***** Texto para leitura

Segunda Semana da Páscoa. Iniciamos esta semana com a Solenidade da Anunciação do Senhor. A fundamentação bíblica para esta festa encontra-se no Evangelho de Lucas (Lc 1,26-38). Solenidade esta que destaca o “sim” de Maria ao projeto salvífico de Deus. A Anunciação do Senhor é a solenidade por excelência, que expressa a vontade divina do querer de Deus em dar-se a conhecer a humanidade, salvá-la e, ao mesmo tempo, a disponibilidade do ser humano em acolher essa auto-revelação divina. O episódio narrado por Lucas quer nos mostrar a origem histórica do problema enfrentado pelas primeiras comunidades cristãs acerca da encarnação do Verbo de Deus no ventre maternal de Maria.

**********

◆ O que se pede ◆
**1)** Reproduza o trecho do texto sobre a Anunciação do Senhor que começa em "Segunda Semana da" e vai até "maternal de Maria.", trocando "Maria" por "Nossa Senhora".
**2)** Segundo o texto sobre a Anunciação do Senhor, em qual evangelho se encontra a fundamentação bíblica dessa festa?
**3)** Prossiga, por favor, com o texto sobre a Anunciação do Senhor a partir do ponto em que ele termina.

***** Registros armazenados

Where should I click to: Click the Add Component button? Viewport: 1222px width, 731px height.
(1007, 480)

**********
***** Registros armazenados

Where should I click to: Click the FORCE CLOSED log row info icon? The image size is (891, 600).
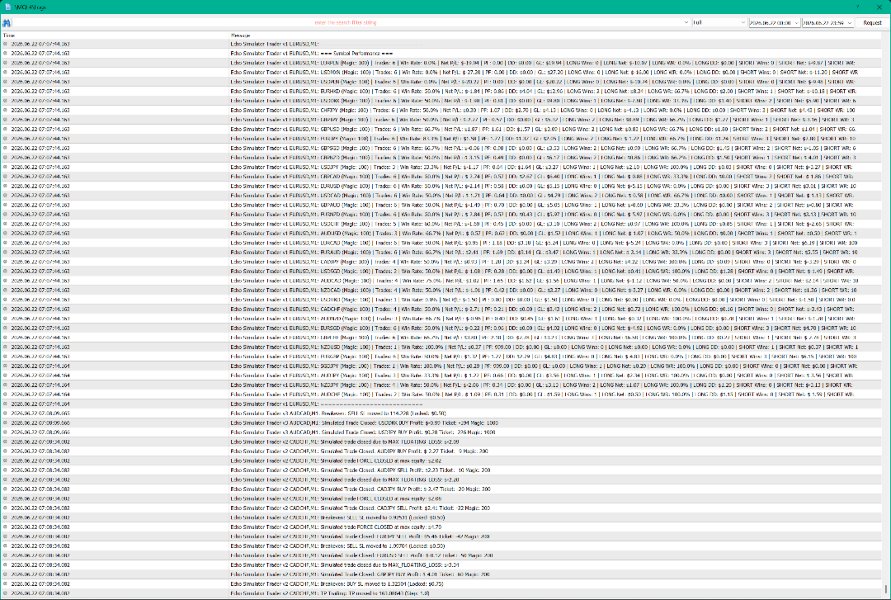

**********

◆ Conjunto de respostas ◆
**1)**
Segunda Semana da Páscoa. Iniciamos esta semana com a Solenidade da Anunciação do Senhor. A fundamentação bíblica para esta festa encontra-se no Evangelho de Lucas (Lc 1,26-38). Solenidade esta que destaca o “sim” de Nossa Senhora ao projeto salvífico de Deus. A Anunciação do Senhor é a solenidade por excelência, que expressa a vontade divina do querer de Deus em dar-se a conhecer a humanidade, salvá-la e, ao mesmo tempo, a disponibilidade do ser humano em acolher essa auto-revelação divina. O episódio narrado por Lucas quer nos mostrar a origem histórica do problema enfrentado pelas primeiras comunidades cristãs acerca da encarnação do Verbo de Deus no ventre maternal de Nossa Senhora.

**2)** No Evangelho de Lucas (Lc 1,26-38).

**3)**
A Anunciação é a Solenidade que vem realçar para nós a natureza humana de Jesus. Divino e humano se fundindo na pessoa de Jesus de Nazaré, tendo como porta de entrada o ventre de uma mulher pobre da periferia de Nazaré. Divino e humano coabitando mutuamente, em plena união hipostática, ou seja, a união da natureza divina e da natureza humana na pessoa de Jesus Cristo. O pequeno e humilde filho do casal, Maria e do carpinteiro José de Nazaré era, na verdade, o verdadeiro Filho de Deus, encarnando na história humana pela ação de Deus. Nesta ação, Maria se torna a “Theotókos”, palavra grega que diz exatamente “Mãe de Deus”.
Não é desde sempre que esta solenidade é celebrada na Igreja. Somente em 431 d.C., no Concílio de Éfeso, que a Igreja proclama solenemente Maria como Mãe de Deus (Theotókos), defendendo assim, a real Encarnação do Filho de Deus no seio da humanidade, por meio do sim de Maria. Tal decreto foi oficializado no concílio de bispos cristãos, convocado em Éfeso (perto do atual Selçuk na Turquia), na Ásia Menor, realizado em 431 pelo imperador romano Teodósio II, resultando posteriormente na instituição da festa litúrgica da Anunciação do Senhor. Entretanto, a Igreja, por volta do século VI, no pontificado de Sérgio I (687-701), introduziu definitivamente, no calendário litúrgico da Igreja Católica Romana, a solenidade da Anunciação do Senhor.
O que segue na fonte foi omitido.